Thursday, December 15, 2016

Mrs. Atkinson's travels

Review of:
Recollections of Tartar Steppes and their Inhabitants (by Lucy Atkinson, 1863)

Many of our readers will no doubt remember Mr. Atkinson's Travels in Siberia, published a year or two ago, and the beautiful illustrations by which they were ornamented, and which it had been the principal object of the author's travels to collect. Mrs. Atkinson, his widow, has just published her recollections of the same journey. They are on a much smaller scale, and naturally relate to a different set of subjects. They form a small and unpretending, but highly interesting little volume, written in a very pleasant unaffected style, and describing journeys which, even in these days of adventure, are out of the common way. As she informs us in her preface, Mrs. Atkinson was in early life a governess in the family of General Mouravioff. There she made the acquaintance of Mr. Atkinson, whom she married in 1847 at Moscow. She accompanied him on his travels from 1848 to 1854, and in the present volume gives an account of her adventures.

Her travels began from Moscow, in March 1848, and extended as far as the frontiers of China. They were conducted in the most adventurous manner. For upwards of a fortnight, at the beginning of them, she seems to have travelled day and night in a sledge, for which the travellers were not always so fortunate as to find a sufficiency of ice and snow. After this she changed her mode of travelling, and rode over mountains and steppes from July till November. The concluding ride was a remarkable one. For several days the party traversed steppes, where the only thing to be bed which even externally resembled food was salt; and, on lucky occasions, brackish water. Once, indeed, they got a bowl of liquid mutton fat, which they were not able to drink. The last stage was one of about a hundred miles, which was performed in the course of a night and part of two days, during which Mrs. Atkinson “tasted nothing, either solid or liquid, with the exception” of a glass of rum and some water-melon, the horses having nothing at all. This leasing journey brought the party to a place called Kopal, at the foot of a mountain called Alatau, where, on November 4, 1848, Mrs. Atkinson gave birth to a son about two months before the proper time, whose premature birth, as the doctor profoundly observed, was “caused by excessive exercise on horseback ”—not a very improbable opinion. The remainder of the period during which Mrs. Atkinson accompanied her husband appears to have been spent partly in journeys in different directions about the Tartar Steppes, and partly in returning to the comparative civilization of the towns of Siberia, where, during the intervals of their journeys, she and her husband were courteously and hospitably entertained. The scenery which they visited has been sufficiently illustrated by Mr. Atkinson's pencil. His wife’s contribution to the account of the journey is composed principally of sketches of the habits of the different classes of people whom they were brought into contact, and accounts of the incidents of their journey.

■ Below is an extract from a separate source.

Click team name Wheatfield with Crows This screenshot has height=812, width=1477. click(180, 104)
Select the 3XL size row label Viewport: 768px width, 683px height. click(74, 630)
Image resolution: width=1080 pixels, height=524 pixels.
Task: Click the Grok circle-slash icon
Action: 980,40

Some of the most interesting observations made by Mrs. Atkinson refer to the state of women amongst the tribes. They appear to be viewed almost exclusively in the light of property. Her husband's treatment of her was a subject of astonishment in the steppe. One chief told him that he had no occasion to bring a wife with him when he came next into that part of the world, as he (the chief) would give him as many wives as be pleased, apparently either as a permanent or as a temporary arrangement. Another chief, struck by Mrs. Atkinson’s skill as a needlewoman, asked her husband what he would take for her. Mrs. Atkinson, who appears to have a very proper notion of what is due to her sex, observed on one occasion, of a chief who wanted to buy her, that he would have found her a very bad bargain, as she would have done her best to get up a mutiny amongst his womankind. The wives appear to be treated in the most wonderful manner. When a woman is about to be confined, “it is stated she is possessed of the Devil, and they beat her with sticks to drive him away, and as the moment approaches they call on the Evil Spirit to leave her." When boys are left orphans, they are married by their guardians to women who are old enough to be their nurses, and keep them out of mischief. Mrs. Atkinson saw a wife of thirty married on this principle to a mere child, whom she used to six when he misbehaved himself, in the manner practised in nations.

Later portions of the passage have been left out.